- _Assignment_: In the records below, find the line containing "The height and width of the screenshot is (693, 1024)." and the line containing "Click the instructor"; please repeat exactly the lines from one to the other, both included, and nothing more.
[Input data Boundary: Start]
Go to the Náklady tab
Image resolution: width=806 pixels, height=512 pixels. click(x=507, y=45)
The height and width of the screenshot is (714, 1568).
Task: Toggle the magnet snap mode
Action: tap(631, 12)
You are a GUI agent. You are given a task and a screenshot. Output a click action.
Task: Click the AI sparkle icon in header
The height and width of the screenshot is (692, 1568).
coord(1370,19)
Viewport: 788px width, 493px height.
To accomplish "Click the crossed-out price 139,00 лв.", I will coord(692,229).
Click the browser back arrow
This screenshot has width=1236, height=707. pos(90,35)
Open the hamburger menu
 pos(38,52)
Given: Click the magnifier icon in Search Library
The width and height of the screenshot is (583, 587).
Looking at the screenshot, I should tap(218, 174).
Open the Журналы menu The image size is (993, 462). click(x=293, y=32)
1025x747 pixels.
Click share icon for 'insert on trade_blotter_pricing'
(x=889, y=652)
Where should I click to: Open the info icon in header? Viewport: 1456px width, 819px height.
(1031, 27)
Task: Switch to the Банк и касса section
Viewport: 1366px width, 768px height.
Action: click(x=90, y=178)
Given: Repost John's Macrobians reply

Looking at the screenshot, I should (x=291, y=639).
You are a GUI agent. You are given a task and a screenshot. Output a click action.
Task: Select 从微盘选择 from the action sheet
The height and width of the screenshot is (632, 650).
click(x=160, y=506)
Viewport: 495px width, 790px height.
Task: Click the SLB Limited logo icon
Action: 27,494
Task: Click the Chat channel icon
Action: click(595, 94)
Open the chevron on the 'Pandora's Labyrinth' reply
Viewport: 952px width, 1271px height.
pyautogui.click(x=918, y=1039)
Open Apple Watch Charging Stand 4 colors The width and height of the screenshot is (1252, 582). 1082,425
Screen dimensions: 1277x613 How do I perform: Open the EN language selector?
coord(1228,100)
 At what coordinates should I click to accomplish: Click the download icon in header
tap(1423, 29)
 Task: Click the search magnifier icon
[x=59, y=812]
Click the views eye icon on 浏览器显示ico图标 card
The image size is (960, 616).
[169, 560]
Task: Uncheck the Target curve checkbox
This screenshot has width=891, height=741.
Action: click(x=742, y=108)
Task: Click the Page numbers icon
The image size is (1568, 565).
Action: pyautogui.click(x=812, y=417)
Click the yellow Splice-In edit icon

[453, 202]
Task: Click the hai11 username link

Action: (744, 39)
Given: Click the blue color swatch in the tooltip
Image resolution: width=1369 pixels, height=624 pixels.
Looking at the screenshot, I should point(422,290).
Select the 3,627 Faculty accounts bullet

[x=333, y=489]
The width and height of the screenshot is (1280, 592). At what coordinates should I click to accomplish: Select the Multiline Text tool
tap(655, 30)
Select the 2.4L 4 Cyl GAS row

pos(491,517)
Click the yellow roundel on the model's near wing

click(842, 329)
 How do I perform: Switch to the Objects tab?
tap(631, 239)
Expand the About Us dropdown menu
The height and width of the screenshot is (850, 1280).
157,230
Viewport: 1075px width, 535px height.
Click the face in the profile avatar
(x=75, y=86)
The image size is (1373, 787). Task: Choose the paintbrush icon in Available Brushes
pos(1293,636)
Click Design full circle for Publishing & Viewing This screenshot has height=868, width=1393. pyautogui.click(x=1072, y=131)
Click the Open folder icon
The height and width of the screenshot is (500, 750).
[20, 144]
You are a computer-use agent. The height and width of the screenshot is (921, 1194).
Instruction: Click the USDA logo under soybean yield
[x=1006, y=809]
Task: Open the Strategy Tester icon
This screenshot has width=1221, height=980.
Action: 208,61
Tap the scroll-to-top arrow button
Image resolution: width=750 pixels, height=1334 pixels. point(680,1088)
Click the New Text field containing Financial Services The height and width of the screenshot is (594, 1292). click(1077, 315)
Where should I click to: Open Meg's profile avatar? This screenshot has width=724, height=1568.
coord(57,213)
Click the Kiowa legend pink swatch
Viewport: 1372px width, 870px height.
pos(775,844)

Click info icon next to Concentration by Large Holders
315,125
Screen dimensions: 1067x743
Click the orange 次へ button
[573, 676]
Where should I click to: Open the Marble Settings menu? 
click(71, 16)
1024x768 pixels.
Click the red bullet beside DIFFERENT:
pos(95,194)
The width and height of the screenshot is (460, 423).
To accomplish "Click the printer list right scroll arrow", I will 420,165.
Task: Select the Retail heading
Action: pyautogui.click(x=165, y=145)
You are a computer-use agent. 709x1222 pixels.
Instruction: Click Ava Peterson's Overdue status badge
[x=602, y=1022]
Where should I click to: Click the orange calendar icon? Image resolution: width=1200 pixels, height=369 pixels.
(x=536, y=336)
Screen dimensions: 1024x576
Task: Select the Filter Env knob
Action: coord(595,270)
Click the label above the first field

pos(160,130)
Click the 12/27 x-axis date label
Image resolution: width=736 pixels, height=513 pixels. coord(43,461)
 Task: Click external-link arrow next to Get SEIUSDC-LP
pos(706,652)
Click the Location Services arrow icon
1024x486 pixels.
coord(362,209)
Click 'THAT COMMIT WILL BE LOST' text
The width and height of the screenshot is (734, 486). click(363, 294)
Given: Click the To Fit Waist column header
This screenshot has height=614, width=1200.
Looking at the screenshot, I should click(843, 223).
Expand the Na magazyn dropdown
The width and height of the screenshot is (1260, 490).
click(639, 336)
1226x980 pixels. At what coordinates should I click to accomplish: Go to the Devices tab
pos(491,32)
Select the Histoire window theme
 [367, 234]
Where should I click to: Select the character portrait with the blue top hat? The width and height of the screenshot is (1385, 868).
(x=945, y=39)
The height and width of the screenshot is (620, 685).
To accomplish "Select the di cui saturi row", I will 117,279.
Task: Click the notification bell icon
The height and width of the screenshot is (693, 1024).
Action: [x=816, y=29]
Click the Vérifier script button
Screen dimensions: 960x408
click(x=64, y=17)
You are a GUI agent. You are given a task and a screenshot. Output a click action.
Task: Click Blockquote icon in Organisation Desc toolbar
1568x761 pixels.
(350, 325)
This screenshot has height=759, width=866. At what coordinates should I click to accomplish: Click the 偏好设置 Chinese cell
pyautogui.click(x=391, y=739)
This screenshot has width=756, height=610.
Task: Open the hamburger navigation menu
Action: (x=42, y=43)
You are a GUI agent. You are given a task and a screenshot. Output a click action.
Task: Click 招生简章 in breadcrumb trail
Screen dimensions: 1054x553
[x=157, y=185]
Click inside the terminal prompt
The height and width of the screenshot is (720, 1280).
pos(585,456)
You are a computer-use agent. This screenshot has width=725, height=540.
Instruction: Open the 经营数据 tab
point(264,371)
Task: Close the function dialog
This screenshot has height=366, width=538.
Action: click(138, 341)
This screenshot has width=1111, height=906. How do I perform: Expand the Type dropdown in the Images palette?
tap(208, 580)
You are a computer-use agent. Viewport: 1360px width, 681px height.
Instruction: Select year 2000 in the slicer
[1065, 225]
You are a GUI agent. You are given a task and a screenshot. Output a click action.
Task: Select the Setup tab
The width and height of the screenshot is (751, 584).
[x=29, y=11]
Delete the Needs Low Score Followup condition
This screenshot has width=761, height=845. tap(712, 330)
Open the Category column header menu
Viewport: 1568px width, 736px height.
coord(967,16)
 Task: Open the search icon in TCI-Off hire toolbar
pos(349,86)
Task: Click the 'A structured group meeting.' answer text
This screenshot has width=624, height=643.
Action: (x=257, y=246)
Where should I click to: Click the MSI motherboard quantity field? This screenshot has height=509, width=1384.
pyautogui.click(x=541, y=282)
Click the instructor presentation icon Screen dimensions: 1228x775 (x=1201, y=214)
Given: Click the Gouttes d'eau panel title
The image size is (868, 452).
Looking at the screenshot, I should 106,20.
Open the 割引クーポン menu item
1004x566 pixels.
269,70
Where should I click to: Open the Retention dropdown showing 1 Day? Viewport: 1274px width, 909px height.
[Input data Boundary: End]
- _Completed task_:
The height and width of the screenshot is (693, 1024).
Action: [x=816, y=29]
Click the Vérifier script button
Screen dimensions: 960x408
click(x=64, y=17)
You are a GUI agent. You are given a task and a screenshot. Output a click action.
Task: Click Blockquote icon in Organisation Desc toolbar
1568x761 pixels.
(350, 325)
This screenshot has height=759, width=866. At what coordinates should I click to accomplish: Click the 偏好设置 Chinese cell
pyautogui.click(x=391, y=739)
This screenshot has width=756, height=610.
Task: Open the hamburger navigation menu
Action: (x=42, y=43)
You are a GUI agent. You are given a task and a screenshot. Output a click action.
Task: Click 招生简章 in breadcrumb trail
Screen dimensions: 1054x553
[x=157, y=185]
Click inside the terminal prompt
The height and width of the screenshot is (720, 1280).
pos(585,456)
You are a computer-use agent. This screenshot has width=725, height=540.
Instruction: Open the 经营数据 tab
point(264,371)
Task: Close the function dialog
This screenshot has height=366, width=538.
Action: click(138, 341)
This screenshot has width=1111, height=906. How do I perform: Expand the Type dropdown in the Images palette?
tap(208, 580)
You are a computer-use agent. Viewport: 1360px width, 681px height.
Instruction: Select year 2000 in the slicer
[1065, 225]
You are a GUI agent. You are given a task and a screenshot. Output a click action.
Task: Select the Setup tab
The width and height of the screenshot is (751, 584).
[x=29, y=11]
Delete the Needs Low Score Followup condition
This screenshot has width=761, height=845. tap(712, 330)
Open the Category column header menu
Viewport: 1568px width, 736px height.
coord(967,16)
 Task: Open the search icon in TCI-Off hire toolbar
pos(349,86)
Task: Click the 'A structured group meeting.' answer text
This screenshot has width=624, height=643.
Action: (x=257, y=246)
Where should I click to: Click the MSI motherboard quantity field? This screenshot has height=509, width=1384.
pyautogui.click(x=541, y=282)
Click the instructor presentation icon Screen dimensions: 1228x775 (x=1201, y=214)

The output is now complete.